Fifty women, representing 17 states, met in Chicago, formed the Woman's Organization for National Prohibition Reform. Mrs. Sabin, leading spirit, was chosen chairman. The purpose: to enlist five million women to fight Prohibition, to favor Temperance.

Charter members of the W. O. N. P. R. included: Mrs Pierre Samuel du Pont (Delaware), Mrs. Ralph Martin Shaw (Illinois), Mrs. Meredith Nicholson (Indiana), Mrs. Lothrop Ames (Massachusetts), Mrs. Edward Stephen Harkness (New York), Miss Agnes Repplier (Pennsylvania), Mrs. Paul Fitz Simons (Rhode Island), Mrs. George Orvis (Vermont). Like Mrs. Sabin, Mrs. Orvis had left the Republican National Committee to be free to fight Prohibition.

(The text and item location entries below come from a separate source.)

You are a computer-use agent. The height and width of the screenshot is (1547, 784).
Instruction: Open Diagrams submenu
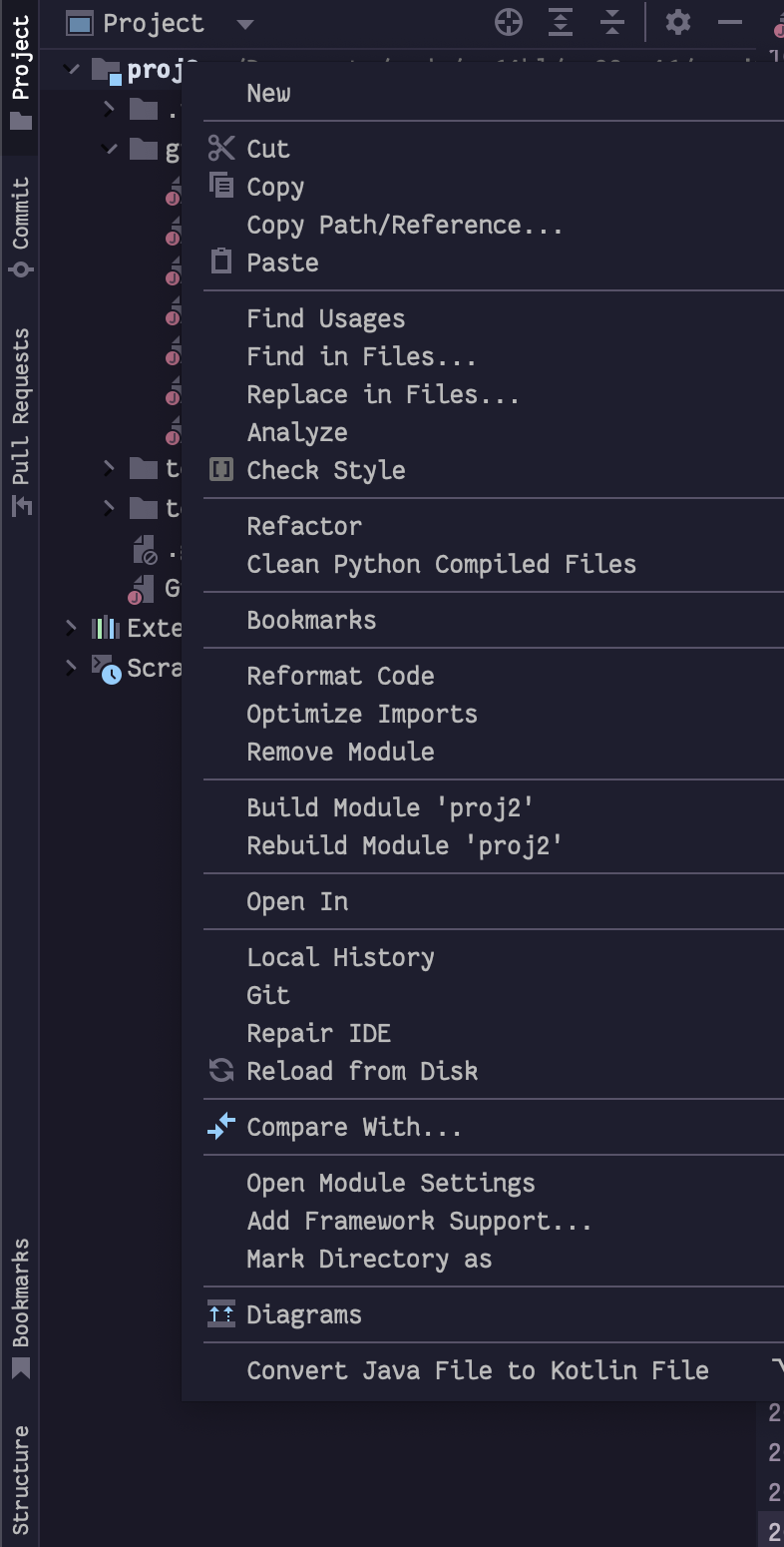304,1314
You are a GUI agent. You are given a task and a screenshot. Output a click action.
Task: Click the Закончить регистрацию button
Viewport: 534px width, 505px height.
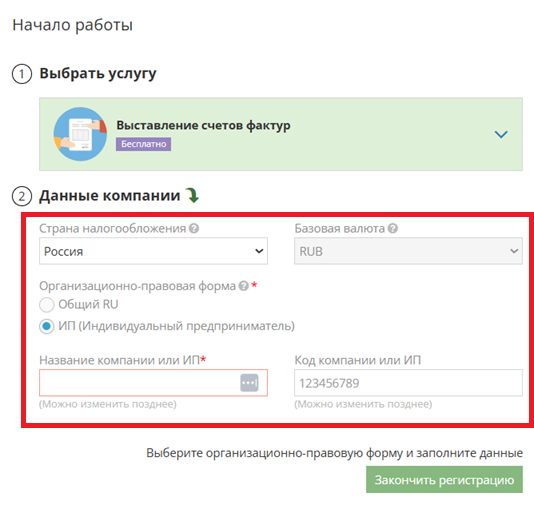(444, 479)
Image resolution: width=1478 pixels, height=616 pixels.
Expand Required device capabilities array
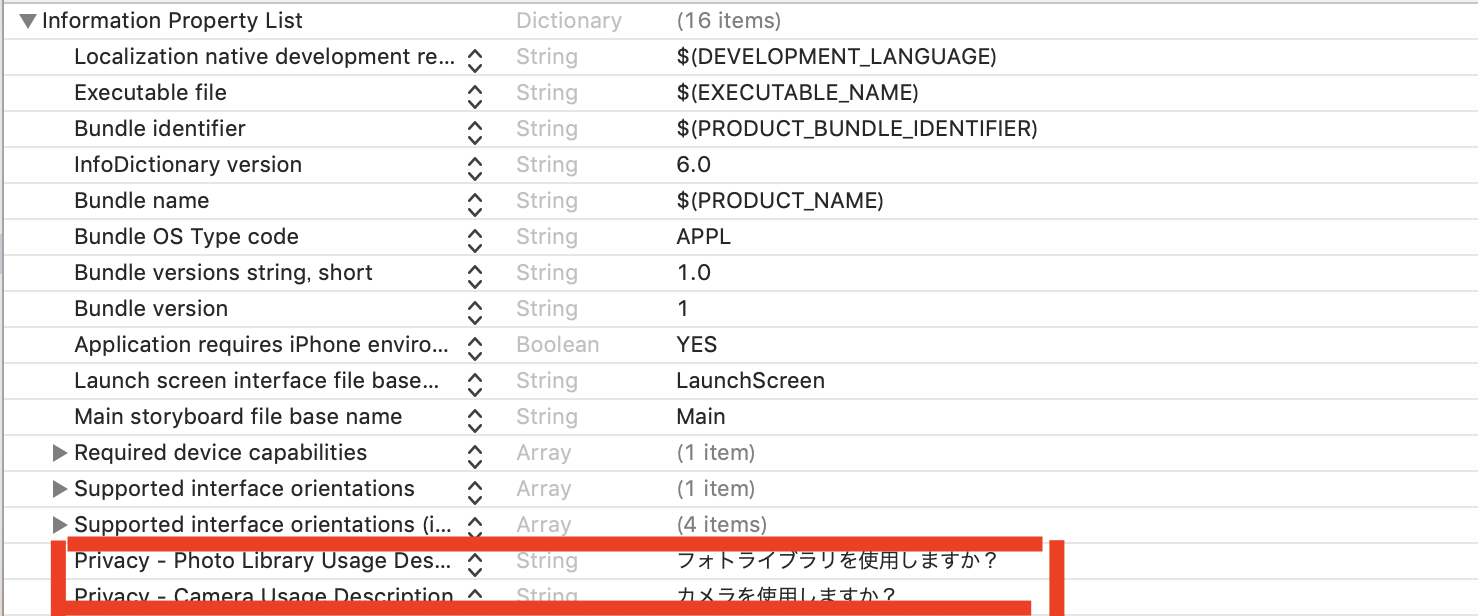[60, 452]
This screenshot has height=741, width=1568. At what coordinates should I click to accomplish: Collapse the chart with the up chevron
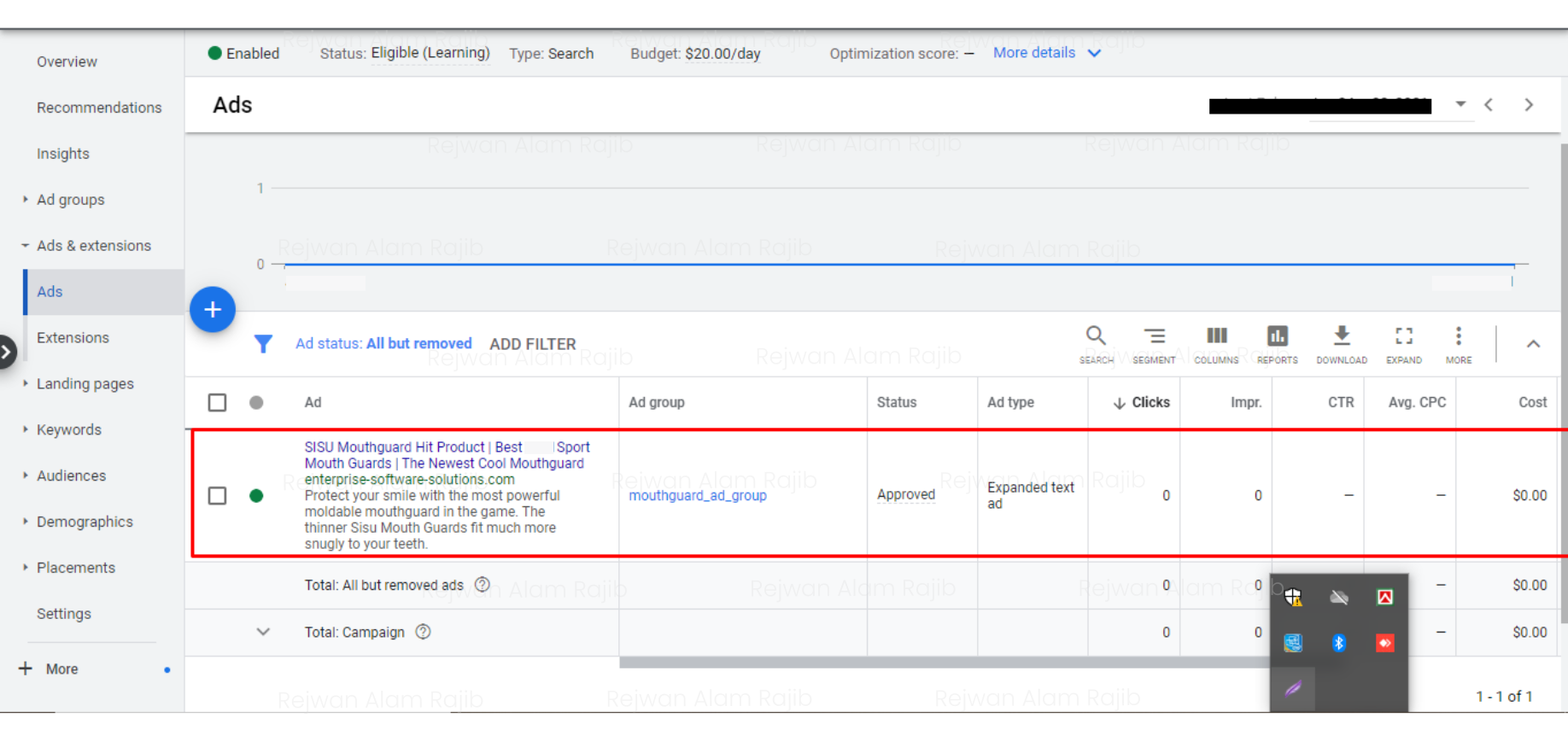(x=1533, y=344)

Said Mrs. Sabin: "Every bit of spare time I have for the rest of my life will be given to this cause."

Politicians, reading the Organization's first manifesto, paused to ponder these words: "We deplore the evident hypocrisy of many of those who hold or seek public office. Too often it is cynically assumed that so far as the Volstead law is concerned a man's acts need not conform with his votes. We believe in exposing such hypocrisy, because such men are unfit for any public trust."

Often enough has one politician threatened to tattle on another's wet-dry habits. Never has an organization, especially of women, set out officially to expose such public officials.

Speaking for the U. S. Drys, Consolidated, Dr. Clarence True Wilson of the Methodist Board of Temperance, Prohibition & Public Morals, characterized the W. O. N. P. R. with this sneer: "A little group of wine-drinking society women who are uncomfortable under Prohibition."